Blackheath’s Windmills

There used to be several windmills on the Heath – John Roque’s map of 1745 seemed to show a couple.  There were also a pair that stood on what is now Talbot Place, which were built in the 1770s (1).  There is a hint to their location in the name of the house that is now on their site – Mill House.

Given the elevated position of the Heath, it is perhaps not surprising to find windmills.
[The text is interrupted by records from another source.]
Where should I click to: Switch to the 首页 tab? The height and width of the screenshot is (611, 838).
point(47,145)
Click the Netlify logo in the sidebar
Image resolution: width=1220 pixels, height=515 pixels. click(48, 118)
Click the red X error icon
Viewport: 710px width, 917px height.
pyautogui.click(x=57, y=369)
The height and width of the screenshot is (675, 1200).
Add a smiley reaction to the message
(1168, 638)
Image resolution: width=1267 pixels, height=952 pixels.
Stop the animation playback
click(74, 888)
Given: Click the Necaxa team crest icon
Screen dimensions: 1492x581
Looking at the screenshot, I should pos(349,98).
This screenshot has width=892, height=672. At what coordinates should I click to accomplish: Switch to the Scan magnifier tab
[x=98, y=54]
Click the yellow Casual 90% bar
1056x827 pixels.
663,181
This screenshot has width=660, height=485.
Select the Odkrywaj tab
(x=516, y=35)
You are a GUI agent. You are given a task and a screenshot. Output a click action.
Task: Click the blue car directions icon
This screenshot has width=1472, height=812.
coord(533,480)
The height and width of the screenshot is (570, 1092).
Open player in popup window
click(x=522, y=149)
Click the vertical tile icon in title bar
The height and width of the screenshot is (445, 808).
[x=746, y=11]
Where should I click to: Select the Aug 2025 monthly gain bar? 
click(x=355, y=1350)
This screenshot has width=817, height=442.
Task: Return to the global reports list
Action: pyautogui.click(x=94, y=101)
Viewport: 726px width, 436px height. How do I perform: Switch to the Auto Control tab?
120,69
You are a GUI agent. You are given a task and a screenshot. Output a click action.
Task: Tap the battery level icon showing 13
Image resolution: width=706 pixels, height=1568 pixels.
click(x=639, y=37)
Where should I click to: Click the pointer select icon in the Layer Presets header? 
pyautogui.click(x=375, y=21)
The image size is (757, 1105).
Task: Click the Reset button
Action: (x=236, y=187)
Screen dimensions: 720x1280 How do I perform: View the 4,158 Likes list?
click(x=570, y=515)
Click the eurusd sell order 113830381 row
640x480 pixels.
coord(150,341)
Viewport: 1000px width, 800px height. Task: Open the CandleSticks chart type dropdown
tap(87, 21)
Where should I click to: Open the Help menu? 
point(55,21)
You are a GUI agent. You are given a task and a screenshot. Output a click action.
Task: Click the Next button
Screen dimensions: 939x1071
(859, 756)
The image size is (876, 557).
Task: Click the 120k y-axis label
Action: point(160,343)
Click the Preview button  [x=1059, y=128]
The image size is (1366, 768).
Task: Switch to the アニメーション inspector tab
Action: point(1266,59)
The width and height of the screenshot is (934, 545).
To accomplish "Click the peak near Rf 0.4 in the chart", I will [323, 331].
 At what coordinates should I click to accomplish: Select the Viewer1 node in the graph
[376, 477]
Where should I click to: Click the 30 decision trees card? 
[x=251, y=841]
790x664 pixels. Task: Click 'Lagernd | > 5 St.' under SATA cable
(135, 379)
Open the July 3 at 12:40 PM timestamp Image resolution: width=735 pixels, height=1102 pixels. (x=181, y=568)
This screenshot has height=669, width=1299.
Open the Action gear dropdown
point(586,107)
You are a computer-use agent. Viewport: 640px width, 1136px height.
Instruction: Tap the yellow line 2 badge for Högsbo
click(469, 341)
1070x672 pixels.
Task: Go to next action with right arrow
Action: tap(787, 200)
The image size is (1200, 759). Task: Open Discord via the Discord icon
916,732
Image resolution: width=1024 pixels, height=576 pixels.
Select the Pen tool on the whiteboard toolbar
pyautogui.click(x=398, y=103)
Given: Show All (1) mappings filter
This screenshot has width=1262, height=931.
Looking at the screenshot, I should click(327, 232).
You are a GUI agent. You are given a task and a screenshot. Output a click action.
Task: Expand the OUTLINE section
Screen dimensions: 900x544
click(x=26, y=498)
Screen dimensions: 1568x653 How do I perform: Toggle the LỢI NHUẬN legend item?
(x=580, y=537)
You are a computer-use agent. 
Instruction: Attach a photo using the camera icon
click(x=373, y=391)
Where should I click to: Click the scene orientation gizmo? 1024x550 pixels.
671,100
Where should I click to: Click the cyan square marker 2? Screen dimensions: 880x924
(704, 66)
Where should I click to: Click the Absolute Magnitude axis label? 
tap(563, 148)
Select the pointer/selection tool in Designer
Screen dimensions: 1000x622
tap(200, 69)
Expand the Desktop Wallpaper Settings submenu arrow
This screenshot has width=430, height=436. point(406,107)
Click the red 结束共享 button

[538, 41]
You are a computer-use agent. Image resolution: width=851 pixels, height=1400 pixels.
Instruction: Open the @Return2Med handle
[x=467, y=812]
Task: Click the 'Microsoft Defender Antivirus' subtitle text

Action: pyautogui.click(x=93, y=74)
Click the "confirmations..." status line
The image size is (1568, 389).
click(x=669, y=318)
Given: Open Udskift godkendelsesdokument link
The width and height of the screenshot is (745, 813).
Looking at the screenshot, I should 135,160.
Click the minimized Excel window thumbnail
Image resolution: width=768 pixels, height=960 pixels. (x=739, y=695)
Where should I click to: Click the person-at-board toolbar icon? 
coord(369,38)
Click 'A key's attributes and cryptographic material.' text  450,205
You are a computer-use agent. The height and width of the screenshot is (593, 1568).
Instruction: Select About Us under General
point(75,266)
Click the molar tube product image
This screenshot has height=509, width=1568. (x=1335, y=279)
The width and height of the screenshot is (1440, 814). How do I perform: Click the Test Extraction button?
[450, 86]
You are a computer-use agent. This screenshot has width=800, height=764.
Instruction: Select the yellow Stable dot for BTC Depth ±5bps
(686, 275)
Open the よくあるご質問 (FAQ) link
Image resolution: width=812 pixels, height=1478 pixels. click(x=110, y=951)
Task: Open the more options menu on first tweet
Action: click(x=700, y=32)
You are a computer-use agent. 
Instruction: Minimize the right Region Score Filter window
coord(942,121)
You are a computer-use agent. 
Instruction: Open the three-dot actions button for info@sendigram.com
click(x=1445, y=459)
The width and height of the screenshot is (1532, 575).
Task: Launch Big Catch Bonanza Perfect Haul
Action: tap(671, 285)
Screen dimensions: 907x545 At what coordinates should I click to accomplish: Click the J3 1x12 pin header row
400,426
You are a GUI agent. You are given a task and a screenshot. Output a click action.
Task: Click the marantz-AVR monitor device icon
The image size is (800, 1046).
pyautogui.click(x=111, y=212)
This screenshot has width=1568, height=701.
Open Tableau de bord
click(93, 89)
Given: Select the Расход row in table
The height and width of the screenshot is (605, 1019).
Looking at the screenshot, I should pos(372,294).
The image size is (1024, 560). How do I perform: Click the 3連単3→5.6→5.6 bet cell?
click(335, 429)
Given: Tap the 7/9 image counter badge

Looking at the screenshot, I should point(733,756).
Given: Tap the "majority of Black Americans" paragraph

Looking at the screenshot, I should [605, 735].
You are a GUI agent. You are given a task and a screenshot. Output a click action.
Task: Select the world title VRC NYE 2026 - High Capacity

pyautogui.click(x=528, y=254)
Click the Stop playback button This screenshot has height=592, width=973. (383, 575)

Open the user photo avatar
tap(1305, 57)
Rhind suggests that their exact location was probably predicated on the semi-industrial use of the land adjoining it – there was a large sand pit, which was eventually to become Blackheath Vale (2).

The windmills lasted about 60 years on the site, they were probably demolished in the late 1830s and the land was enclosed amidst wider concerns of enclosure and usage of land on the Heath.  Rhind notes that at the time that

Uncontrolled riding and military activity spoiled the cricket and horse grounds; the ponds were full of rubbish, dead dogs and worse.  Holiday crowds and donkey men were all contributing to the ruin of a once pleasant, if somewhat (after dark) dangerous facility for all to enjoy (3)

Mill House, behind its high wall, is an impressive building and has had some interesting occupants over the years.  There was an interesting piece on the Transpontine blog about Joan Littlewood and her time at Mill House in the 1950s and 1960s, and the somewhat higher wall she put up to protect her privacy.

The windmills have been depicted by artists several time.  Later in the year Running Past will probably return to an etching of them when the Heath was used as a military encampment.  The painting below was by Edward Cooke (see notes below re copyright etc.)


Cooke was born in Pentonville in 1811 and was a precocious talent – at nine he was illustrating a plant encyclopaedia.  He studied architecture for a while under Pugin, but decided to concentrate on painting.  He is best known for his seascapes travelling extensively both in Britain, Europe and North Africa.  He exhibited well over two hundred paintings, including 129 at the Royal Academy – which he was elected a member of in 1864. Latterly, he lived at Groombridge in Kent, where he died in 1880.

The picture was painted in 1835, probably just before the windmills were demolished, the picture is owned by the Victoria and Albert Museum, although not on display – see notes at bottom of page about copyright.

Apart from the lack of windmills, the view across the Heath towards Shooters Hill is not that different – apart, obviously, from the small football goals remaining from Saturday morning Lewisham inter-schools football – a distant tower is visible in both, although in the painting that would have been Sevendroog Castle, as the currently visible water tower was not built until 1910.




  1. Rhind, Neil (1987) The Heath – a companion volume to Blackheath Village & Environs p59
  2. ibid p59
  3. ibid p32

Notes About Painting

The painting is owned by, although not on display at, the Victoria and Albert Museum, it was made available via the BBC’s Your Paintings Project, which in turn allows reproduction in non-commercial research – this includes blogs (page explaining this only works intermittently).